Warum im Buch Liberalismus und ökonomisches Denken eng zusammengehören, erklärt sich aus ihrer Koevolution während der vergangenen zweieinhalb Jahrhunderte, die Boettke nachzeichnet. Wenn Ökonomie das Durchdenken von sozialen Prozessen bedeutet, in denen Menschen - auf Märkten, aber auch in der Zivilgesellschaft - dezentral und selbstorganisiert ihre Probleme lösen, so stellt sich auch die Frage nach den dafür notwendigen Rahmenbedingungen. Liberale suchen nach Regeln, die möglichst viel individuelle Freiheit gewährleisten. Boettke zeigt überzeugend Kontinuitäten auf, die von David Hume und Adam Smith bis zu den Nobelpreisträgern Elinor Ostrom, James Buchanan und Vernon Smith reichen.

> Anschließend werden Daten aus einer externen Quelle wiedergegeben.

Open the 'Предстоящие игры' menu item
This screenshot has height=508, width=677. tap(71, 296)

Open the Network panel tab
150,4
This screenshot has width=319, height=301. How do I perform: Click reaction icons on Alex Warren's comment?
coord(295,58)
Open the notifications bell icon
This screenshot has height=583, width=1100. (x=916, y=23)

Auch die Freiburger Schule fügt sich hier nahtlos ein, wie Boettke in anderen Publikationen herausgearbeitet hat.

Der dem Buch zugrunde liegende Liberalismus - verstanden als Gespräch von Erwachsenen, die sich als Gleiche begegnen und dabei die Würde des anderen stets respektieren - ist zwar parallel zur politischen Ökonomie entstanden. Es wäre aber laut Boettke grundfalsch, Liberalismus "ökonomistisch" auf die Wirtschaftsordnung zu verengen. Leider haben viele liberale Ökonomen in den vergangenen Jahrzehnten just diesen Fehler begangen. Da die intellektuelle Gegnerschaft auf linke Planungsentwürfe fixiert blieb, begegnen heute viele Liberale der Gefahr, die der freiheitlichen Ordnung wieder von rechts droht, mit befremdlicher Naivität. Gerade die neuesten Aufsätze betonen, dass wegen dieser Gefahr von rechts eine Rückbesinnung auf den Kosmopolitismus dringend geboten ist.

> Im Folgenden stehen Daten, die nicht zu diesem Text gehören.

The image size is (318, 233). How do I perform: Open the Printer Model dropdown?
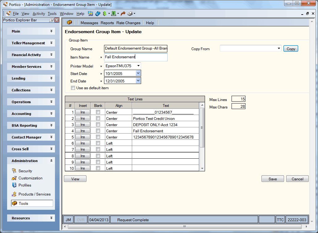(x=138, y=66)
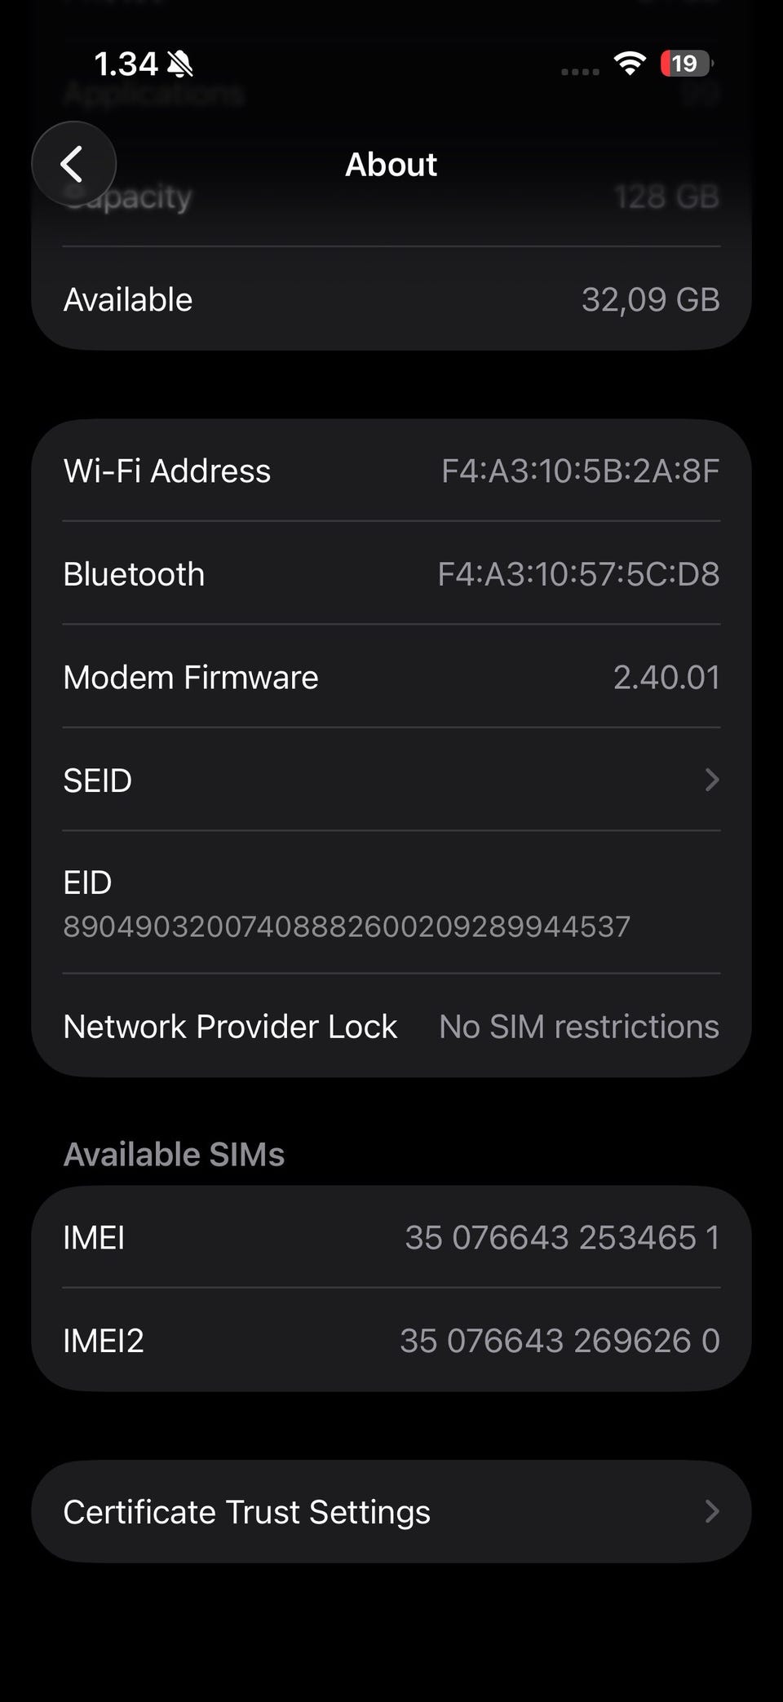Viewport: 783px width, 1702px height.
Task: Tap the Available SIMs section header
Action: 174,1154

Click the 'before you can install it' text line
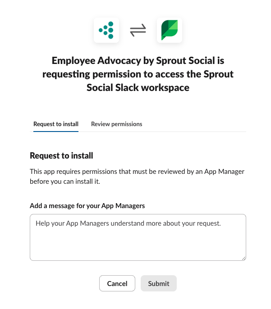coord(65,181)
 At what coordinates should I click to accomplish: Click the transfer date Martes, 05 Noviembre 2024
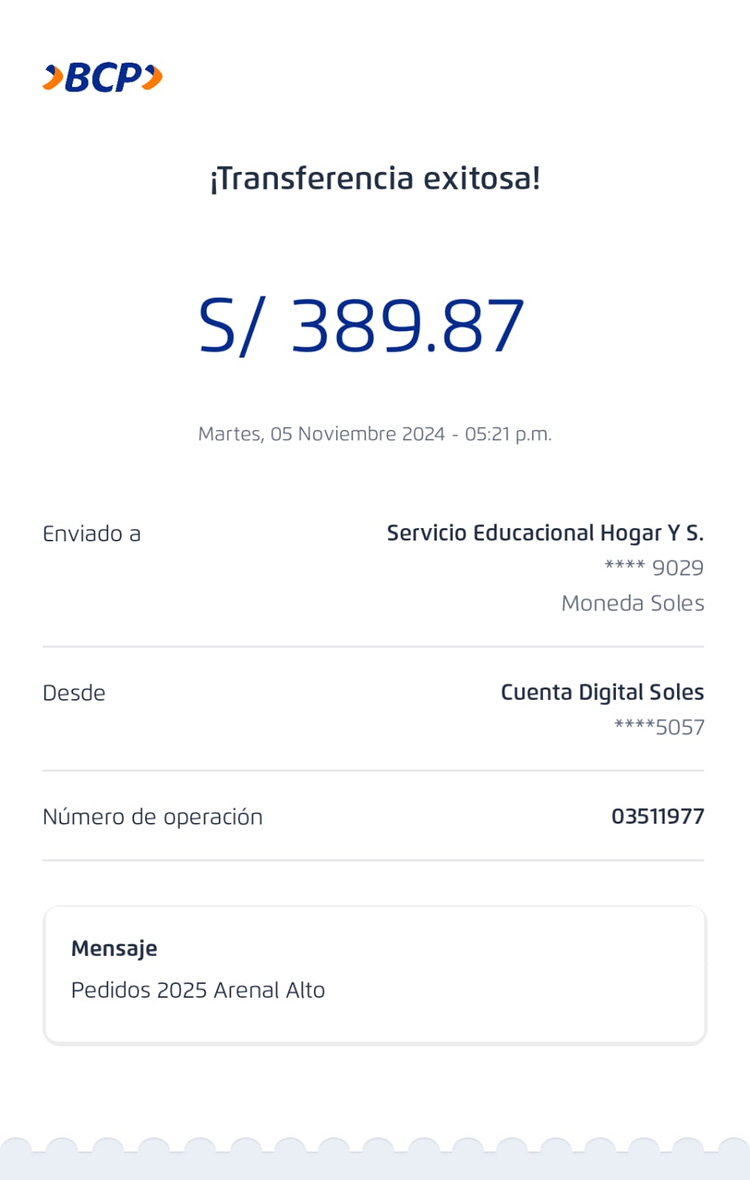coord(321,434)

Um der ökonomistischen Verengung entgegenzuwirken, hebt Boettke auch die emanzipatorische Seite eines historisch informierten und zeitgemäßen Liberalismus hervor. Die Geschichte der Freiheit in der Moderne zeichnet er als Kampf gegen die Privilegien der Mächtigen, gegen die Diskriminierung von Minderheiten und für die Befähigung der Armen und Schwachen. Dabei bleibt die Empathie für die Armen und Schwachen kein Abstraktum. Vielmehr spürt der Leser, dass diese Haltung Boettkes eigene Motivation bildet, Ökonom zu sein und nach Rahmenbedingungen zu suchen, unter denen Märkte ihre segensreiche Wirkung gerade für die Armen und Schwachen entfalten.

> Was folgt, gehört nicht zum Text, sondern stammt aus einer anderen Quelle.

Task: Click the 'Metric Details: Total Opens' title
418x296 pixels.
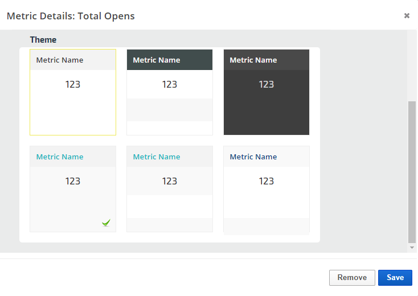Action: (x=71, y=16)

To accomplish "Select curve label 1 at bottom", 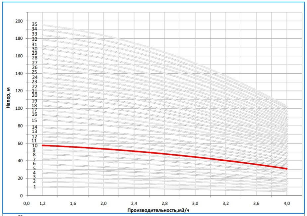I will (34, 187).
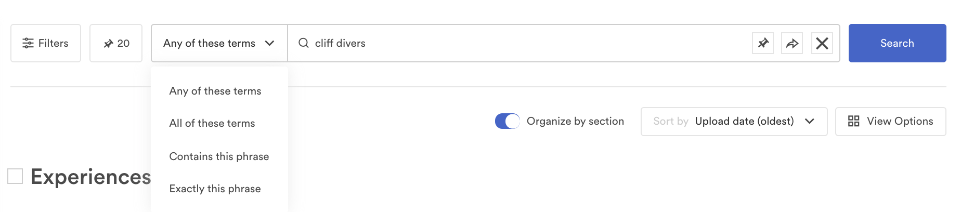Choose Exactly this phrase option
The height and width of the screenshot is (212, 961).
tap(215, 189)
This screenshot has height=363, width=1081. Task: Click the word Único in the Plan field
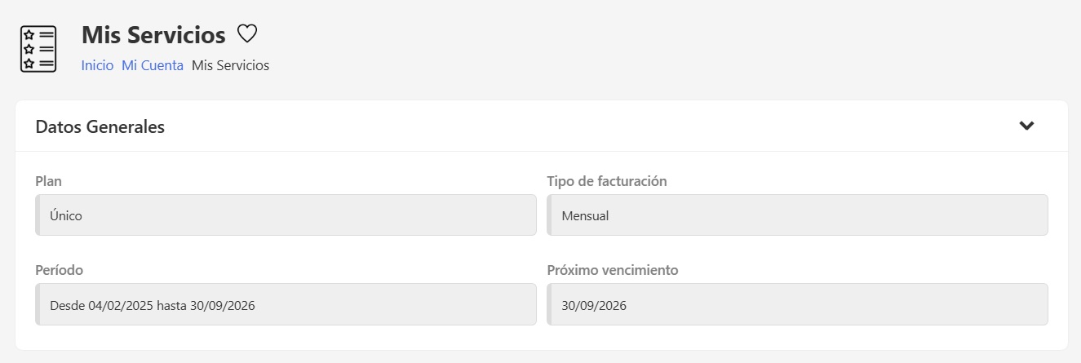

Seinen Kollegen rät Boettke, laufend die eigene Relevanz für die Gesellschaft selbstkritisch zu prüfen und dabei Politikberatung nicht primär als Politikerberatung, sondern als Bürgerberatung zu verstehen - ganz im Sinne der "Bringschuld" gegenüber den Bürgern, wie es der Kieler Ökonom Herbert Giersch vor Jahrzehnten formuliert hat. Dazu müssen Diagnose und Therapie für die gegenwärtigen Krisen in einer Sprache kommuniziert werden, die für die Bürger verständlich ist. In der Sache haben die Ratschläge radikal, in der Rhetorik aber moderat zu sein. Ökonomen müssen dabei der Versuchung widerstehen, Untergangsprophetien zu verkünden. Boettke sucht die Balance zwischen den unerwünschten Extremen eines zynischen Pessimismus und eines naiven Optimismus. Falls es Ökonomen gelingt, Regeln für den Ordnungsrahmen anzubieten, die einen Teil der aktuellen Unsicherheit beseitigen und gleichzeitig mehr Freiheitsräume ermöglichen, sind wir noch lange nicht am Ende der Erfolgsgeschichte der freiheitlichen Ordnung angelangt. STEFAN KOLEV

Peter J. Boettke: The Struggle for a Better World, Mercatus Center at George Mason University, Arlington 2021, 340 Seiten, 34 Euro.